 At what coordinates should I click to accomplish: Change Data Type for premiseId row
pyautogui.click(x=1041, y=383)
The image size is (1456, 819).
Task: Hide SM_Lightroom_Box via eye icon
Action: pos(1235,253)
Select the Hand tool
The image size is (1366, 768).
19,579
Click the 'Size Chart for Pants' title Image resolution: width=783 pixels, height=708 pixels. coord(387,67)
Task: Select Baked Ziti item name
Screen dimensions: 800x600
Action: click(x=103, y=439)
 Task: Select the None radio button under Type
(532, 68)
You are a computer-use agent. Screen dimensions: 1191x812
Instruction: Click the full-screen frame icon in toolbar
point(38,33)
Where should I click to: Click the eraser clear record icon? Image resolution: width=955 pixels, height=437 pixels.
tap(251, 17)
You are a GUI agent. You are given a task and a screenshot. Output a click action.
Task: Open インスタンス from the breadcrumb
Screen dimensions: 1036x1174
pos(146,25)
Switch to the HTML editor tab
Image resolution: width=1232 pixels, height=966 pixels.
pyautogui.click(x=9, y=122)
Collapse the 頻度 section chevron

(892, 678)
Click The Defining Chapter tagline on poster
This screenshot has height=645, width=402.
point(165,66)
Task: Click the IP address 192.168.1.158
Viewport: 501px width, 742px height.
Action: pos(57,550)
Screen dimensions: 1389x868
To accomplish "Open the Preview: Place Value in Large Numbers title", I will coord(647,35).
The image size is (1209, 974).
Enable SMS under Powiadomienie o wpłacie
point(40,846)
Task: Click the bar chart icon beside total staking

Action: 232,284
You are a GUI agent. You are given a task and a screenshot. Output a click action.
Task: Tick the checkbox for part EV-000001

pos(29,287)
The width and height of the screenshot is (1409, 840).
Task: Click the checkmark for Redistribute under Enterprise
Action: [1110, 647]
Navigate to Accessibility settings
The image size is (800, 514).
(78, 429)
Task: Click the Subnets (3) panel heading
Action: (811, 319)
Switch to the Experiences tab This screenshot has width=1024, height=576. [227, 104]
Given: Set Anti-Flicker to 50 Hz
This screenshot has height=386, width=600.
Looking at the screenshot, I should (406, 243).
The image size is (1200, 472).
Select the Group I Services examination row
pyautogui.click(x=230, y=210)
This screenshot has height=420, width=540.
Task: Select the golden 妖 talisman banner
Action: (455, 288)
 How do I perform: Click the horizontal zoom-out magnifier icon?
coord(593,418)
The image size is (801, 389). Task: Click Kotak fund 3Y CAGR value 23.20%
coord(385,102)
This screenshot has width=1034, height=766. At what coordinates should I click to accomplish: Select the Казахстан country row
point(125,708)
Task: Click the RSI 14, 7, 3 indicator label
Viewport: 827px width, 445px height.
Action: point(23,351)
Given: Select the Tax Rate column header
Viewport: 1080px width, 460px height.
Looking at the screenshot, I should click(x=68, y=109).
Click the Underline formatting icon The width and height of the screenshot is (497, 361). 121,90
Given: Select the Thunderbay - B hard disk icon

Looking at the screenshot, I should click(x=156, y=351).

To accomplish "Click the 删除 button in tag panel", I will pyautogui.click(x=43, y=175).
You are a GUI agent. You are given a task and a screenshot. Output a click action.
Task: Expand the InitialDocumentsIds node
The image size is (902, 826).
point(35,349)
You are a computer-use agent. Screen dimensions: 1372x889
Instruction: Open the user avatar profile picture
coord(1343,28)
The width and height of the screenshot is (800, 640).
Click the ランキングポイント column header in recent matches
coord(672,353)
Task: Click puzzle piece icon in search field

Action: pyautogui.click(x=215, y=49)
====
Can you rescale the material from the line with "How do I perform: Click" to the line with "Action: point(23,351)", both included, writing out every line in full but multiplying each coordinate in the answers by 2.4 and rounding to whole numbers, halves up? Change nothing else in those lines.

- **CORRECT RESULT**:
 How do I perform: Click the horizontal zoom-out magnifier icon?
coord(1423,1003)
The image size is (801, 389). Task: Click Kotak fund 3Y CAGR value 23.20%
coord(924,245)
This screenshot has width=1034, height=766. At what coordinates should I click to accomplish: Select the Казахстан country row
point(300,1699)
Task: Click the RSI 14, 7, 3 indicator label
Viewport: 827px width, 445px height.
Action: point(55,842)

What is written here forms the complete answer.